Stored records:
***
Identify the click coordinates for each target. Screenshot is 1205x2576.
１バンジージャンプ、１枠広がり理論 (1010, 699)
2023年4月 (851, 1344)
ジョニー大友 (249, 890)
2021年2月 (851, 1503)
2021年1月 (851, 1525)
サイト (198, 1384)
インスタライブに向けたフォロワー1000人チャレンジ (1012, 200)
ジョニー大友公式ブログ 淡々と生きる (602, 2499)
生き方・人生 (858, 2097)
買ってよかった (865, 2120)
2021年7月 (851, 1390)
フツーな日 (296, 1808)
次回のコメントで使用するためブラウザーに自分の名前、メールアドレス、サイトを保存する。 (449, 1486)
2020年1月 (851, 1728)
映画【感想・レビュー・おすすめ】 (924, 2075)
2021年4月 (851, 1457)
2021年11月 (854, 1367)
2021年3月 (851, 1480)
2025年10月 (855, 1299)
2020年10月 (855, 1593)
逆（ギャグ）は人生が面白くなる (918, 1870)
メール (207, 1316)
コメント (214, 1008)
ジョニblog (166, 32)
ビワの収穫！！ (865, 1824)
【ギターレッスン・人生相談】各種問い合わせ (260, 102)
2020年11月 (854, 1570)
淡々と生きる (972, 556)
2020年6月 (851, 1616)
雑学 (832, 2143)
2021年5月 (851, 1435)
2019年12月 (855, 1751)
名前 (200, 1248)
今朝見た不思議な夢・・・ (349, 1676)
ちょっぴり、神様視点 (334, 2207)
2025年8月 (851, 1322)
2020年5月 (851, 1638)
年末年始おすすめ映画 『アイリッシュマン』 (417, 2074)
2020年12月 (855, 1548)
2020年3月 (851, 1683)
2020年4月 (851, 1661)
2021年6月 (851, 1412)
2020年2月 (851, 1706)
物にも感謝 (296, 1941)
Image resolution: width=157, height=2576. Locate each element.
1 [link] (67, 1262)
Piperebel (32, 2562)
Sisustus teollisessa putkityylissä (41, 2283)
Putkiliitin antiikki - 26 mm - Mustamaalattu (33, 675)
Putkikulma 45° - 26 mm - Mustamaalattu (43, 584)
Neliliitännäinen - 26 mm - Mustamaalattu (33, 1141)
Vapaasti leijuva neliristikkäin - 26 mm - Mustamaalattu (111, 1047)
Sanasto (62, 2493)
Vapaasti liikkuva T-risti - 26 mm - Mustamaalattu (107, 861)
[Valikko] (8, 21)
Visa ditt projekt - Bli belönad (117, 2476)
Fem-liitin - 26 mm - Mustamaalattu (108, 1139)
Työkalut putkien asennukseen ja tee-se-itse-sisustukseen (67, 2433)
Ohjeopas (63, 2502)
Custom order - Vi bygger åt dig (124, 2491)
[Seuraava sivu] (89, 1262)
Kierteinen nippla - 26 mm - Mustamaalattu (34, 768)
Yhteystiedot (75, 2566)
***
Work order: Lines from the one containing "インスタライブに向けたフォロワー1000人チャレンジ (1012, 200)" to the last line above, both included: copy these exactly and write nothing else.

Task result:
インスタライブに向けたフォロワー1000人チャレンジ (1012, 200)
ジョニー大友公式ブログ 淡々と生きる (602, 2499)
生き方・人生 (858, 2097)
買ってよかった (865, 2120)
2021年7月 (851, 1390)
フツーな日 (296, 1808)
次回のコメントで使用するためブラウザーに自分の名前、メールアドレス、サイトを保存する。 (449, 1486)
2020年1月 (851, 1728)
映画【感想・レビュー・おすすめ】 (924, 2075)
2021年4月 (851, 1457)
2021年11月 (854, 1367)
2021年3月 (851, 1480)
2025年10月 (855, 1299)
2020年10月 (855, 1593)
逆（ギャグ）は人生が面白くなる (918, 1870)
メール (207, 1316)
コメント (214, 1008)
ジョニblog (166, 32)
ビワの収穫！！ (865, 1824)
【ギターレッスン・人生相談】各種問い合わせ (260, 102)
2020年11月 (854, 1570)
淡々と生きる (972, 556)
2020年6月 (851, 1616)
雑学 (832, 2143)
2021年5月 (851, 1435)
2019年12月 (855, 1751)
名前 (200, 1248)
今朝見た不思議な夢・・・ (349, 1676)
ちょっぴり、神様視点 (334, 2207)
2025年8月 (851, 1322)
2020年5月 (851, 1638)
年末年始おすすめ映画 『アイリッシュマン』 (417, 2074)
2020年12月 (855, 1548)
2020年3月 (851, 1683)
2020年4月 (851, 1661)
2021年6月 (851, 1412)
2020年2月 (851, 1706)
物にも感謝 (296, 1941)
Image resolution: width=157, height=2576. Locate each element.
1 [link] (67, 1262)
Piperebel (32, 2562)
Sisustus teollisessa putkityylissä (41, 2283)
Putkiliitin antiikki - 26 mm - Mustamaalattu (33, 675)
Putkikulma 45° - 26 mm - Mustamaalattu (43, 584)
Neliliitännäinen - 26 mm - Mustamaalattu (33, 1141)
Vapaasti leijuva neliristikkäin - 26 mm - Mustamaalattu (111, 1047)
Sanasto (62, 2493)
Vapaasti liikkuva T-risti - 26 mm - Mustamaalattu (107, 861)
[Valikko] (8, 21)
Visa ditt projekt - Bli belönad (117, 2476)
Fem-liitin - 26 mm - Mustamaalattu (108, 1139)
Työkalut putkien asennukseen ja tee-se-itse-sisustukseen (67, 2433)
Ohjeopas (63, 2502)
Custom order - Vi bygger åt dig (124, 2491)
[Seuraava sivu] (89, 1262)
Kierteinen nippla - 26 mm - Mustamaalattu (34, 768)
Yhteystiedot (75, 2566)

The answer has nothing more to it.